L'operazione condotta dalla Guardia di Finanza vede indagate 31 persone
Militari del Comando Provinciale della Guardia di Finanza di
Reggio Calabria, con il coordinamento della Procura della Repubblica di Roma,
stanno dando esecuzione ad un provvedimento che dispone il sequestro preventivo
di oltre 52 milioni di euro di crediti d’imposta, frutto di una articolata
frode perpetrata nell’ambito del cosiddetto “bonus facciate”. Si tratta di
indagini condotte dalla Procura della Repubblica di Locri e ora a Roma a
seguito di trasmissione degli atti per competenza territoriale. Il
provvedimento di sequestro, già emesso dal Gip del Tribunale di Locri, è stato
convalidato dal Gip del Tribunale di Roma. Fatte salve successive valutazioni
in merito all’effettivo e definitivo accertamento della responsabilità -
risultano al momento indagati, a vario titolo, 31 soggetti per indebita
percezione di erogazioni pubbliche, truffa a danno dello Stato, riciclaggio e
autoriciclaggio.
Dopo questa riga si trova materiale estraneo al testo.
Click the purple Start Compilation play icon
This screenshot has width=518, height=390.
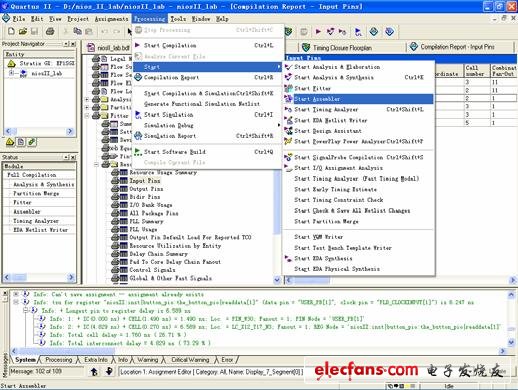click(318, 32)
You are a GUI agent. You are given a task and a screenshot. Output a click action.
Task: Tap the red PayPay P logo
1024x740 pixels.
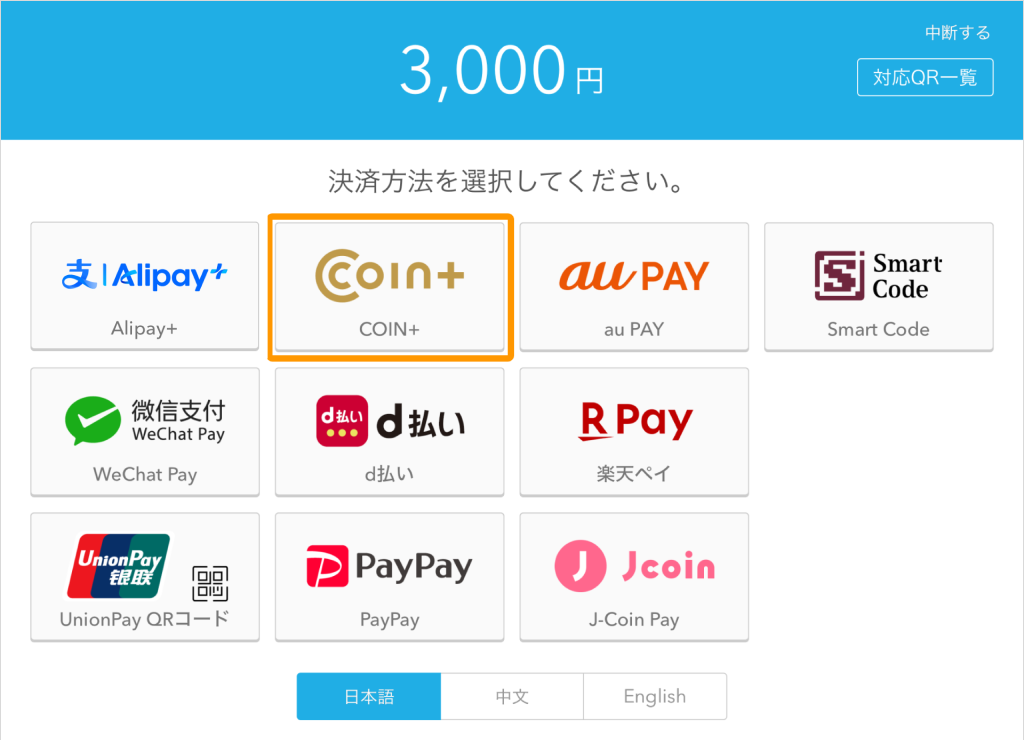pyautogui.click(x=327, y=566)
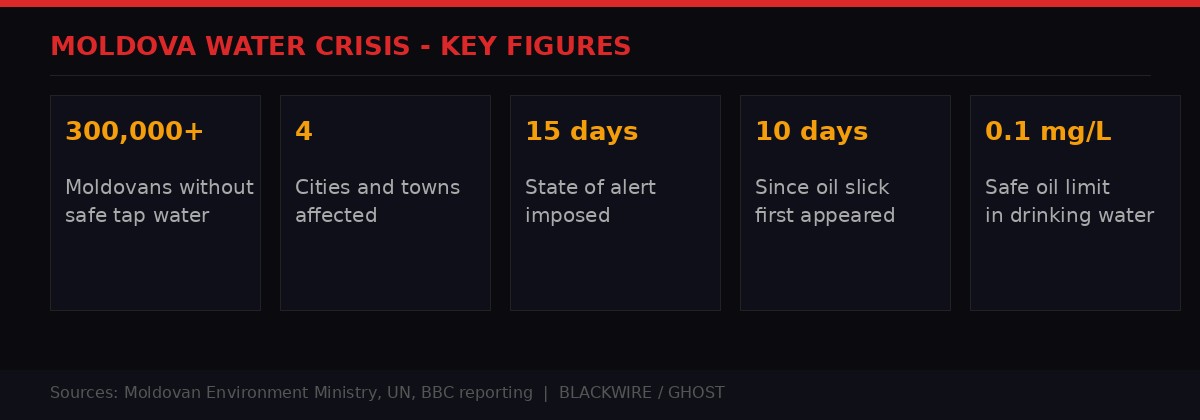1200x420 pixels.
Task: Click the "10 days" figure
Action: (x=811, y=132)
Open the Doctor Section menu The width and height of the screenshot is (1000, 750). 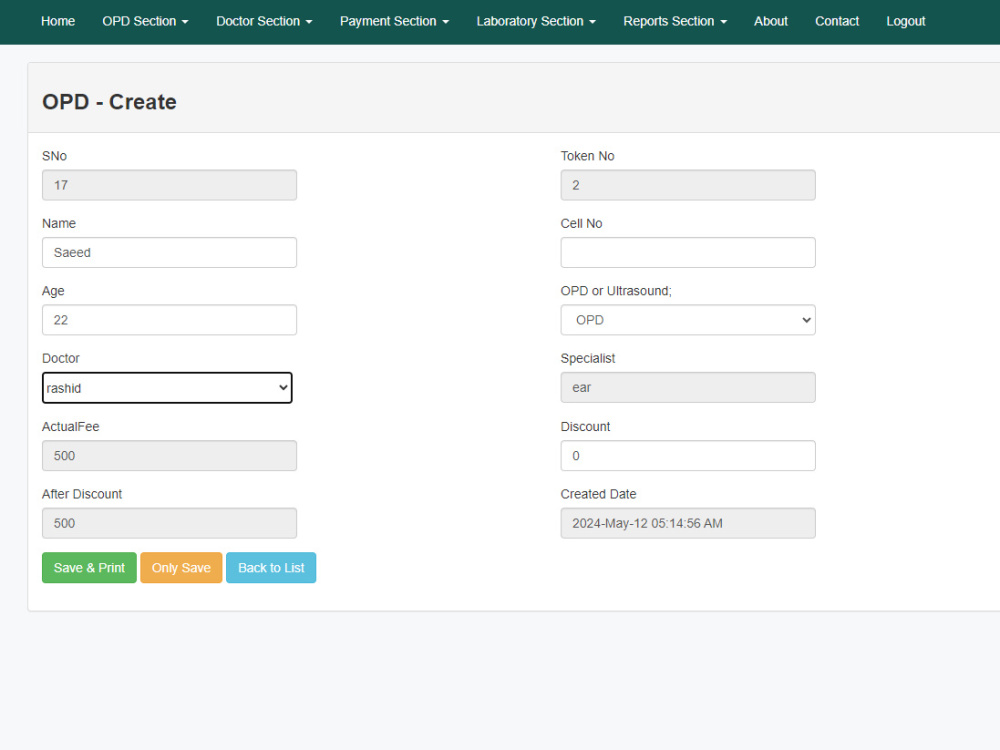pyautogui.click(x=263, y=21)
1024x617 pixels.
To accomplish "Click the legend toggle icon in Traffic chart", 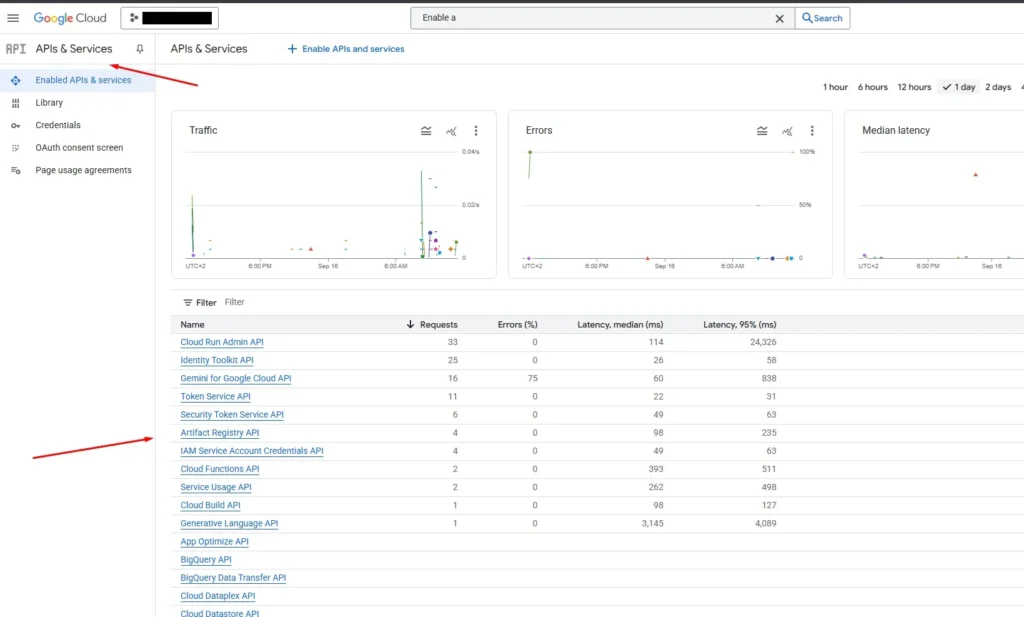I will click(426, 131).
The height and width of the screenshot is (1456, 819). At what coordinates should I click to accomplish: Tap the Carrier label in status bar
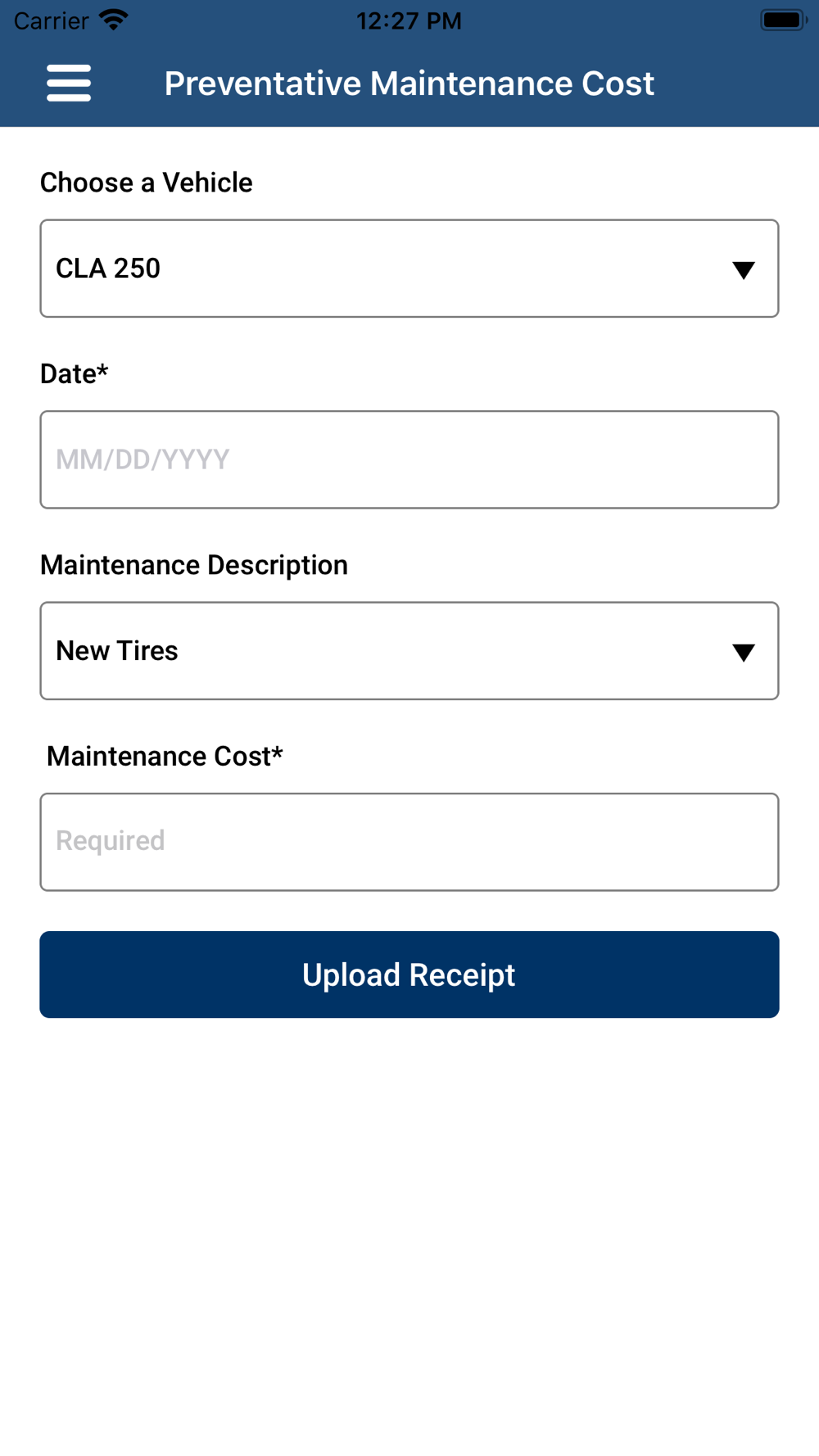[52, 20]
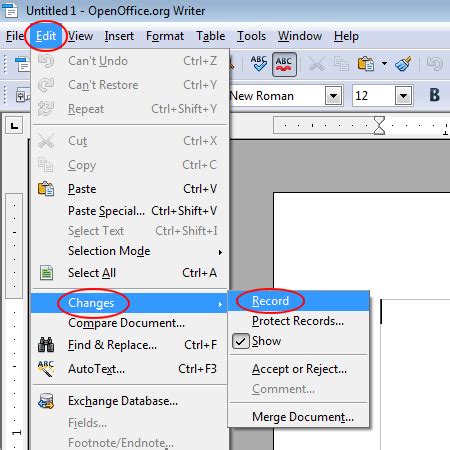Screen dimensions: 450x450
Task: Click the Format Paintbrush icon
Action: coord(403,64)
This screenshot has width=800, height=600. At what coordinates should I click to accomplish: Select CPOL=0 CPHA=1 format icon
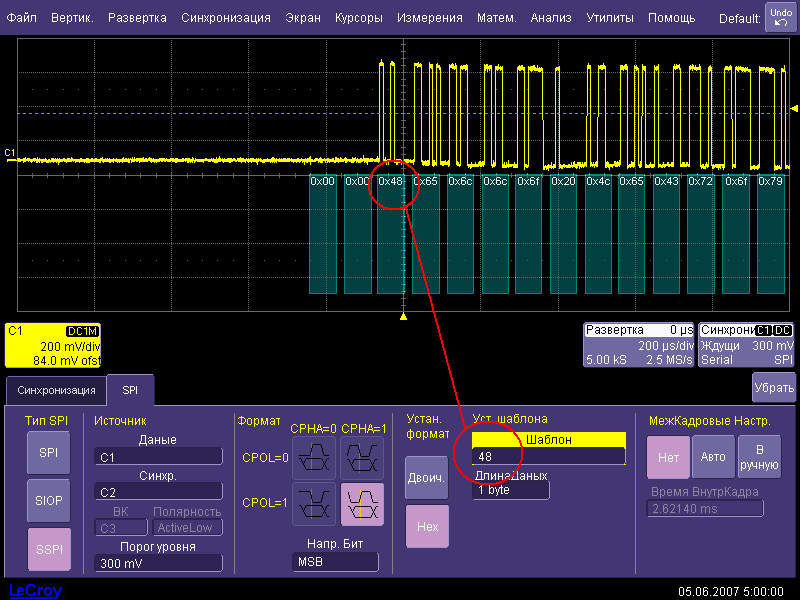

Sono 37 le società finora coinvolte, tra prime e seconde
cessionarie del credito. Lo scopo finale sarebbe stato quello di monetizzare
parte dei crediti ricevuti presso sportelli di intermediari finanziari
dislocati sul territorio nazionale. L’operazione scaturisce dalla denuncia
presentata da parte di alcuni proprietari di appartamenti di un condominio
della provincia di Reggio Calabria, rivoltisi alle Fiamme Gialle del Gruppo di
Locri dopo aver notato, all’interno dei propri cassetti fiscali, la presenza di
crediti di imposta, connessi ad agevolazioni finalizzate a interventi di
recupero edilizio, da loro mai richiesti né tantomeno realizzati. I citati
crediti sono risultati ceduti a 4 imprese con sede a Roma (RM) ed a San Cesareo
(RM). Gli accertamenti hanno consentito di appurare che le 4 imprese “prime
cessionarie”, tutte amministrate dallo stesso soggetto attualmente indagato,
risultavano avere accettato cessioni di crediti inesistenti, per un ammontare
di € 52.026.930,00, da parte di nr. 160 cedenti “ignari”. Le 4 società “prime
cessionarie”, hanno provveduto a monetizzare parte del predetto credito cedendo
la restante parte ad altre 33 società “seconde cessionarie”, con sedi ricadenti
su tutto il territorio nazionale, che hanno proceduto a loro volta a
monetizzare parte dei crediti. L’attività costituisce chiara testimonianza del
costante impegno profuso dalla Procura della Repubblica di Locri e dal Comando
Provinciale della Guardia di Finanza di Reggio Calabria nel contrasto alle più
articolate forme di frode ed ai fenomeni illeciti perpetrati a danno del
bilancio dello Stato, al fine di garantire la corretta destinazione delle
ingenti risorse pubbliche stanziate per sostenere le famiglie e le imprese.